After locating the line with "Where should I" in the data that follows, return it and every later line exactly, up to and including the line with "Given: Open the Configure Roles tab".

---------- RECORDS SHOWN

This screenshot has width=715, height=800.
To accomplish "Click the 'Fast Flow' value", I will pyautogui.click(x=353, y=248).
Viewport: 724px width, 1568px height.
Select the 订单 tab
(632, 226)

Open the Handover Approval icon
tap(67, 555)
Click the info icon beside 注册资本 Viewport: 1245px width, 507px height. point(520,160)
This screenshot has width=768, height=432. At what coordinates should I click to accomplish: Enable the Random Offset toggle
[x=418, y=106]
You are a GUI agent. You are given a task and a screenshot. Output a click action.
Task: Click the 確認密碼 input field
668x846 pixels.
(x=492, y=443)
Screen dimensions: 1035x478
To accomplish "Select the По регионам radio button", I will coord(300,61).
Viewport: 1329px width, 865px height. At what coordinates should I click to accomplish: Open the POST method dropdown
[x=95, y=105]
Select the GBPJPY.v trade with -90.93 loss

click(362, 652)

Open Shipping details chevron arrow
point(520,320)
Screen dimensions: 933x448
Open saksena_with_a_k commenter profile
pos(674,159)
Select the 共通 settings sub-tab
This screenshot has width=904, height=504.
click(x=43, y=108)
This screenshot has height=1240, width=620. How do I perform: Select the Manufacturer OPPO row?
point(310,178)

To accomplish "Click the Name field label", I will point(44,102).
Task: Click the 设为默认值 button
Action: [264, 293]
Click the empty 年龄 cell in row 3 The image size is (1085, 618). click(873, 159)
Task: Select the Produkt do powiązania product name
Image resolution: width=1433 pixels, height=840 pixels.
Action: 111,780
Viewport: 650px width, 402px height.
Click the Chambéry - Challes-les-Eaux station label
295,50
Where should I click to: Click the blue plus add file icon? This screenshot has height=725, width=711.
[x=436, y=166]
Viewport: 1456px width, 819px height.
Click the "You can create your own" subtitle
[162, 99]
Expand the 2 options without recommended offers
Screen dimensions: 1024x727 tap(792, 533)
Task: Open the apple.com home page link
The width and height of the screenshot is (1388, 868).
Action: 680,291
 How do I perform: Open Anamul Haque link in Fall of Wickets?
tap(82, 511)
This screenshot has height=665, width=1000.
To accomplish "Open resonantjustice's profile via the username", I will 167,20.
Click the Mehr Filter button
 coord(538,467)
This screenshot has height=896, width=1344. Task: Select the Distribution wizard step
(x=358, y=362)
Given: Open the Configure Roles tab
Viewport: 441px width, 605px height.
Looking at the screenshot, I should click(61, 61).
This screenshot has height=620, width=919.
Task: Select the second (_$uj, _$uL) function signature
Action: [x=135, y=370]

--------------------

### REPLY
Where should I click to: Click the blue plus add file icon? This screenshot has height=725, width=711.
[x=436, y=166]
Viewport: 1456px width, 819px height.
Click the "You can create your own" subtitle
[162, 99]
Expand the 2 options without recommended offers
Screen dimensions: 1024x727 tap(792, 533)
Task: Open the apple.com home page link
The width and height of the screenshot is (1388, 868).
Action: 680,291
 How do I perform: Open Anamul Haque link in Fall of Wickets?
tap(82, 511)
This screenshot has height=665, width=1000.
To accomplish "Open resonantjustice's profile via the username", I will 167,20.
Click the Mehr Filter button
 coord(538,467)
This screenshot has height=896, width=1344. Task: Select the Distribution wizard step
(x=358, y=362)
Given: Open the Configure Roles tab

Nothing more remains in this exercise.